Park Fellows alumni spotlight: Kenyattah Robinson, MBA ’06
Kenyattah Robinson recalls a quiet moment during his Park Program cohort’s initial retreat in the fall of 2006. “We were asked to walk silently into the woods for 30 minutes to reflect, quell all the mental “noise,” and to just be in the moment,” he recalled. “Leadership starts from within.”
Knowing yourself and how to “flex” across stylistic differences is instrumental toward seeing situations from multiple perspectives and making effective decisions. “Understanding your interpersonal leadership style and its impact on others is critical to responding appropriately to whatever situation you’re in and building more collaborative relationships” he says.
In April 2016, Robinson brought his own style of adaptive leadership to the Mount Vernon Triangle Community Improvement District in Washington, D.C., as its president and CEO. “Being a leader within the context of the District of Columbia—said to be the world’s most powerful city—was a great opportunity for me to apply skills from my previous life toward this position,” says Robinson, who took his current role after a decade rising through the ranks at the global real estate firm Jones Lang LaSalle.
The multidisciplinary toolbox he amassed at Johnson provided Robinson with solid foundation for the daily challenges he faces in this new management role. “You have to be adept at not only the financial and strategic components—the hard skills—but also the softer, more qualitative skills that often go overlooked but are arguably more critical to the success of any effort: being able to influence people within and external to your organization, and even your board of directors.”

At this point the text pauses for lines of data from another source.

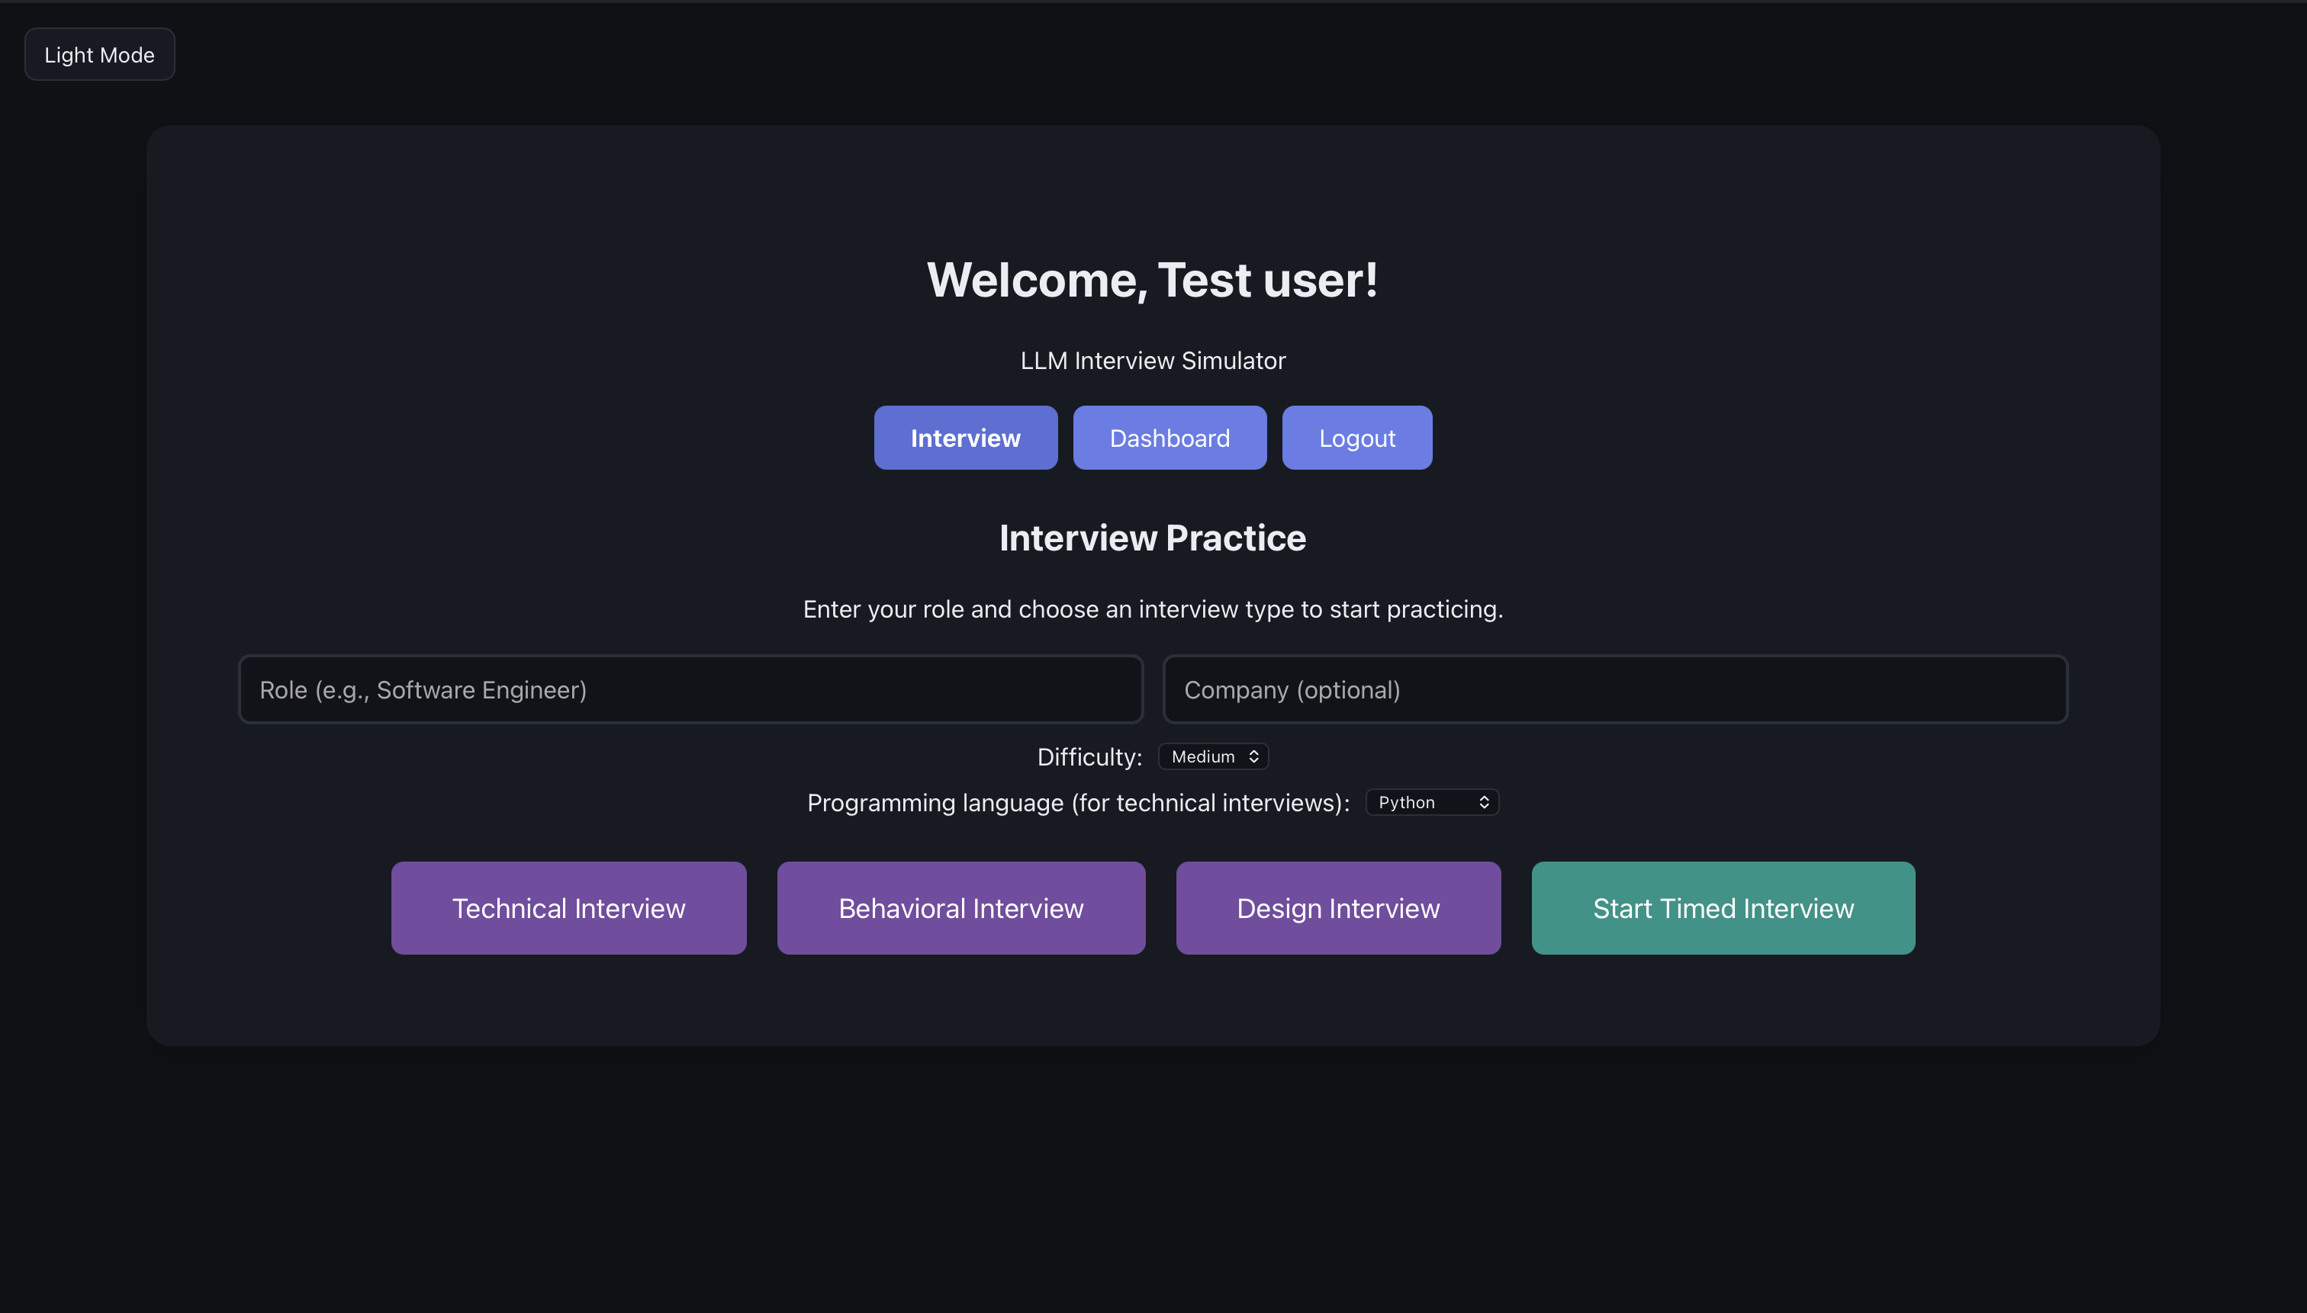Screen dimensions: 2307x1313
Task: Log out using the Logout button
Action: 1356,438
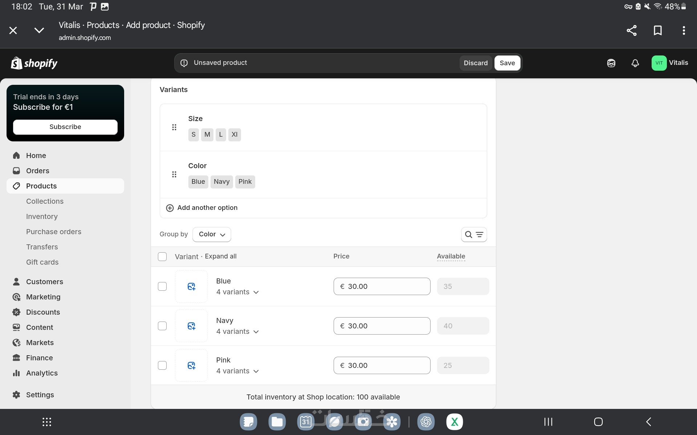Click the notifications bell icon
Viewport: 697px width, 435px height.
[635, 63]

This role also allows Robinson to give back to the Mount Vernon Triangle community in which he resides. “Whether it’s working with a council-member or the mayor on a policy matter, or developing activation and financing plans for a green-space, or advocating for pedestrian-safety enhancement for a major street: if those activities help move the needle in terms of improving someone’s quality of life, I feel like I’ve done my job,” says Robinson.
Beyond contributing on the job, Robinson actively helps young people, mentoring them and helping them make useful connections. “I have been the beneficiary of the kindness and goodness of many throughout my life,” he says. “What good have I done if I haven’t done my best to help others achieve their goals?”